Instead, architecture must be transformed to accord with the whole
development of the society, criticizing all the transitory values linked
to obsolete forms of social relationships (in the first rank of which is
the family).
5
Even if, during a transitional period, we temporarily accept a rigid
division between work zones and residence zones, we must at least
envisage a third sphere: that of life itself (the sphere of freedom and
leisure — the essence of life). Unitary urbanism acknowledges no
boundaries; it aims to form an integrated human milieu in which
separations such as work/leisure or public/private will finally be
dissolved. But before this is possible, the minimum action of unitary
urbanism is to extend the terrain of play to all desirable
constructions.

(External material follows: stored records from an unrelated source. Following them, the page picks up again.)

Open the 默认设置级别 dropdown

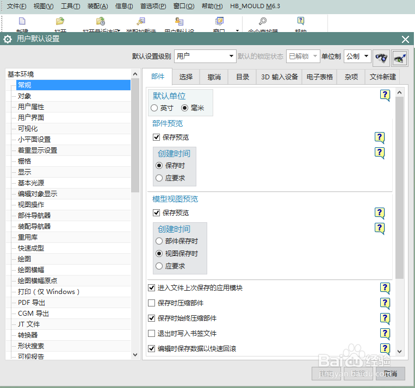205,56
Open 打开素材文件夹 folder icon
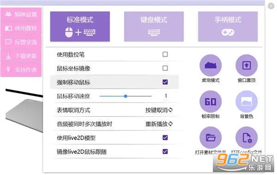The height and width of the screenshot is (175, 277). point(211,138)
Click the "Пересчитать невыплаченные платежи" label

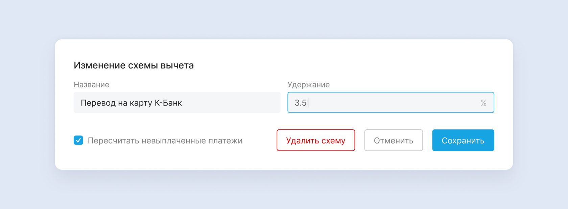[x=165, y=141]
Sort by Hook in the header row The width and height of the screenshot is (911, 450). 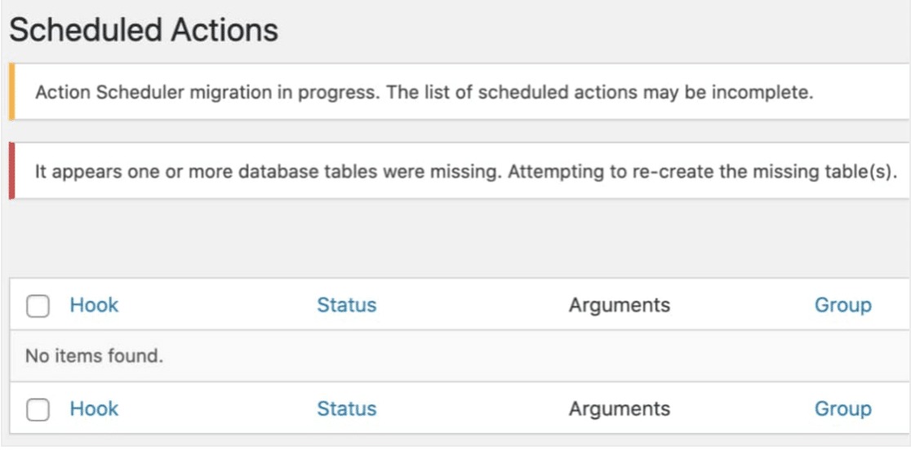click(94, 306)
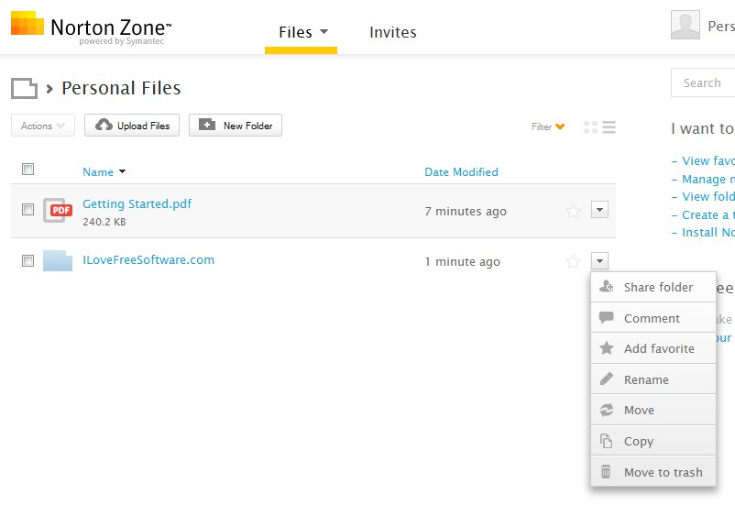Star the ILoveFreeSoftware.com folder
Screen dimensions: 735x516
coord(573,261)
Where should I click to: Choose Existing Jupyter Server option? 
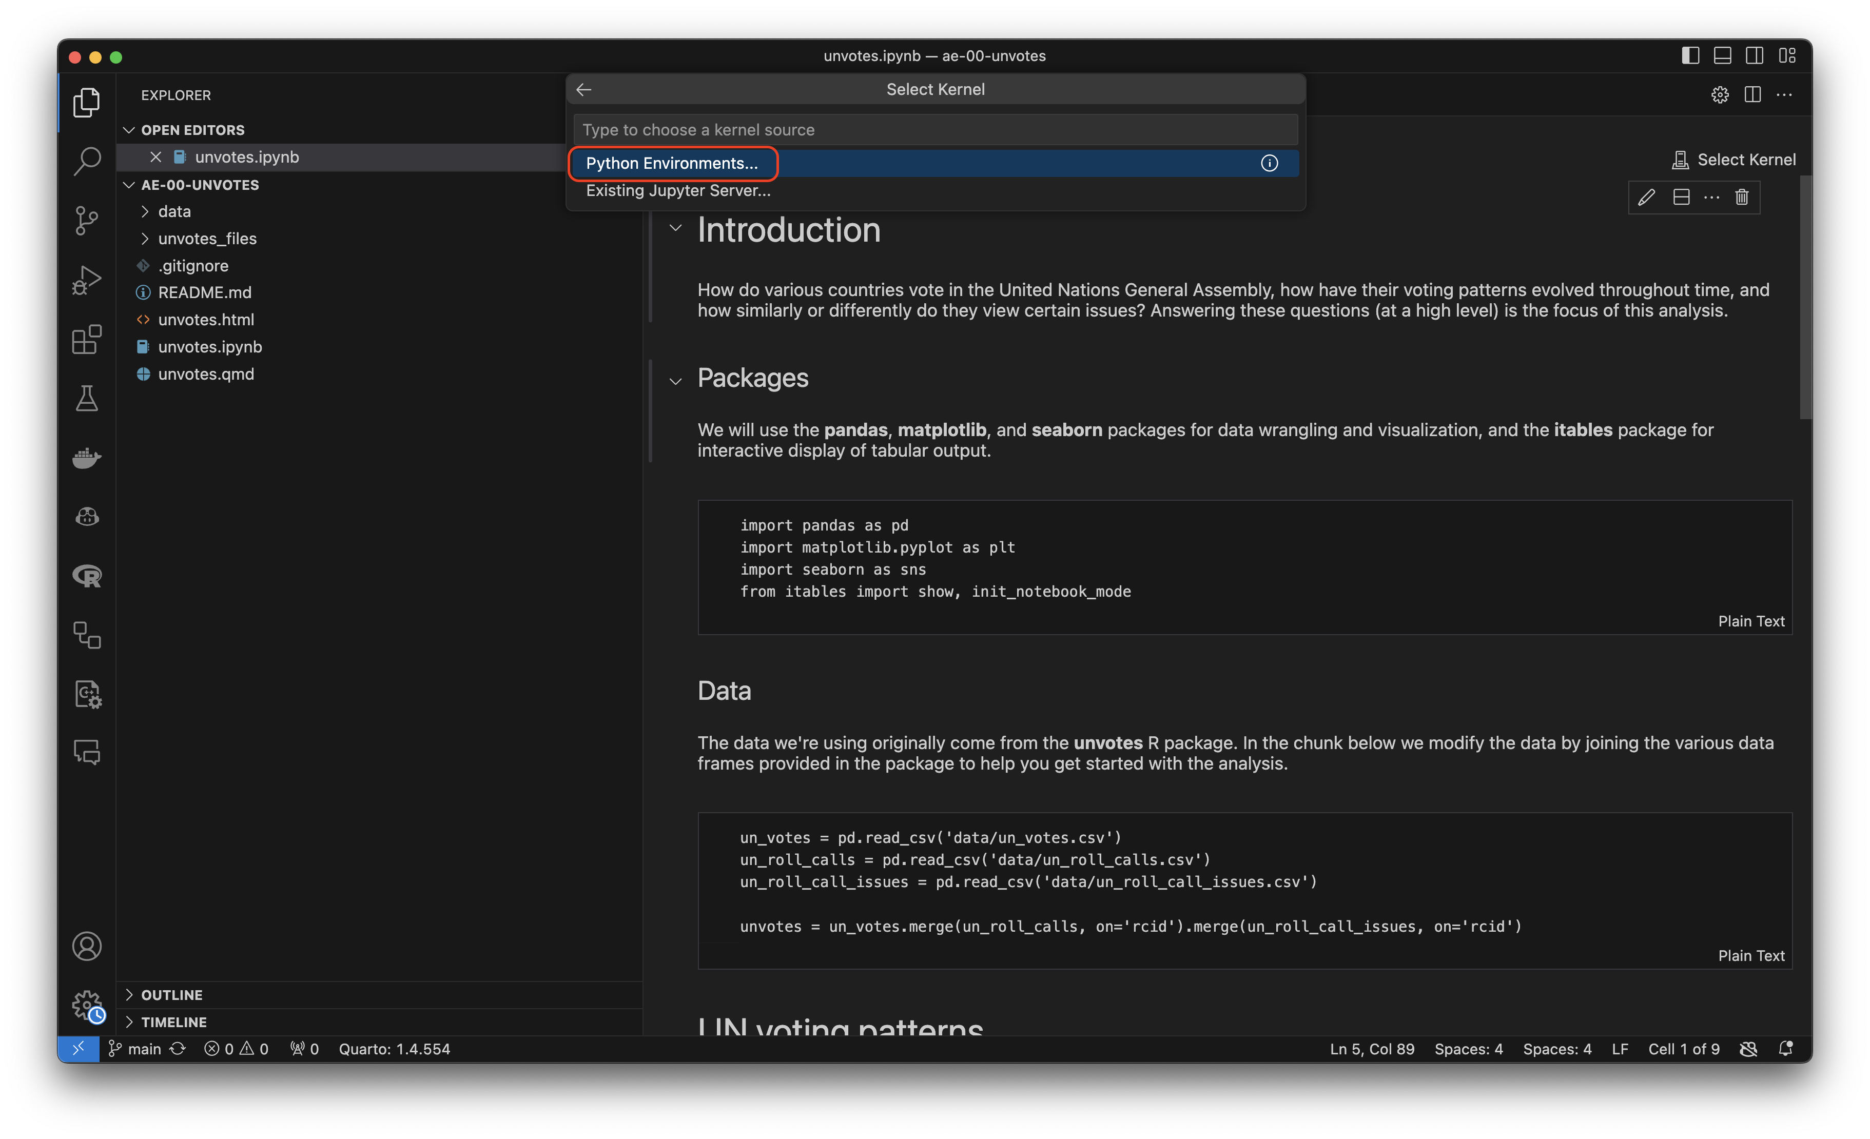678,190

This terrain will be at the level of complexity of an old
city.
6
It is not a matter of opposing the automobile as an evil in itself. It
is its extreme concentration in the cities that has led to the negation
of its function. Urbanism should certainly not ignore the automobile,
but even less should it accept it as its central theme. It should reckon
on gradually phasing it out. In any case, we can envision the banning of
auto traffic from the central areas of certain new complexes, as well as
from a few old cities.
7
Those who believe that the automobile is eternal are not thinking, even
from a strictly technological standpoint, of other future forms of
transportation. For example, certain models of one-man helicopters
currently being tested by the US Army will probably have spread to the
general public within twenty years.
8
The breaking up of the dialectic of the human milieu in favor of
automobiles (the projected freeways in Paris will entail the demolition
of thousands of houses and apartments although the housing crisis is
continually worsening) masks its irrationality under pseudopractical
justifications. But it is practically necessary only in the context of a
specific social set-up. Those who believe that the particulars of the
problem are permanent want in fact to believe in the permanence of the
present society.
9
Revolutionary urbanists will not limit their concern to the circulation
of things, or to the circulation of human beings trapped in a world of
things. They will try to break these topological chains, paving the way
with their experiments for a human journey through authentic life.